1-2 Both verses begin with the particle lā, which usually indicates negation, but can also indicate an emphatic expression when taking an oath. Hence v. 2 is interpreted by some commentators to mean, “I do not swear by the blaming soul” (Aj, Sh), though the translation given reflects the predominant interpretation of lā as an emphatic particle. The blaming soul is considered the middle state of the human soul in the process of spiritual growth, between the soul that commands to evil (12:53) and the soul at peace (89:27); see 12:53c; 89:27c. It is called the blaming soul because it recognizes the shortcomings of the lower concupiscent soul and chastises it in order to transform it into the soul at peace, which returns unto the Lord content, contenting (89:28); see 89:27-30c. Every soul is believed to be capable of recognizing its shortcomings, as expressed in a ḥadīth, “There is no pious or profligate soul but that it blames itself on the Day of Resurrection; if it has done good, it says, ‘How did I not do more!’ And if it has done evil, it says, ‘Would that I had desisted!’” (Aj).

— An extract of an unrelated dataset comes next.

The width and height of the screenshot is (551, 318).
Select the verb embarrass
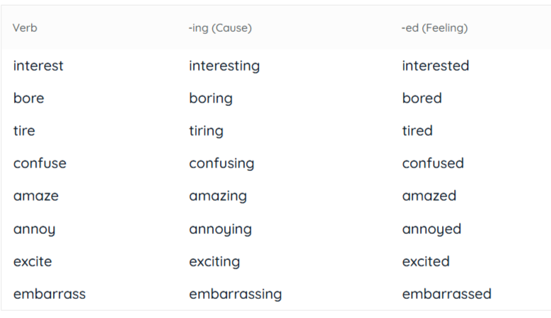point(50,294)
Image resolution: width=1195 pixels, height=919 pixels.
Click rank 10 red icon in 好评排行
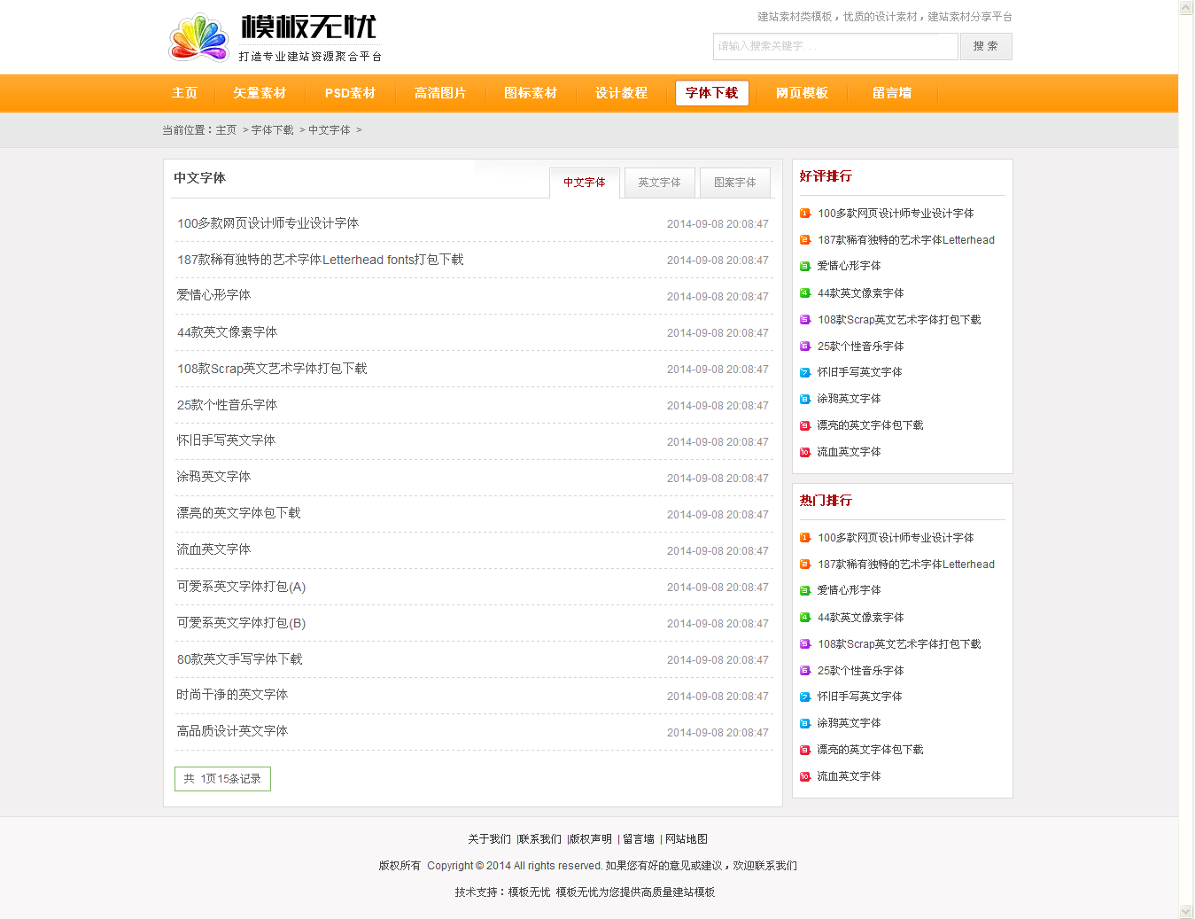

Here, then, God swears by the reverent, God-fearing soul that blames itself for falling short, although it strives for obedience (Aj); a minority say, however, that it refers only to the soul of the disbeliever, which blames itself in the Hereafter (Sh). The blaming soul and the Day of Resurrection can thus be seen as intimately connected, not only by the role the quoted ḥadīth ascribes to the blaming soul on the Day of Resurrection, but also because both expose one’s faults—just as one is called to account for all of one’s lapses and shortcomings on the Day of Resurrection, so too does the blaming soul call one to account for them throughout the life of this world. Al-Ḥasan al-Baṣrī thus equates the blaming soul with the scrupulous soul that continually asks what it desires by its own actions (IK, Q, Sh). A minority suggest that “blaming” (lawwāmah) is related to talawwum, meaning “constantly shifting,” and indicates the fickle and capricious nature of the soul, which is happy, then sad, obedient, then disobedient, reverent, then heedless (Ibn Qayyim al-Jawziyyah, al-Rūḥ, 262).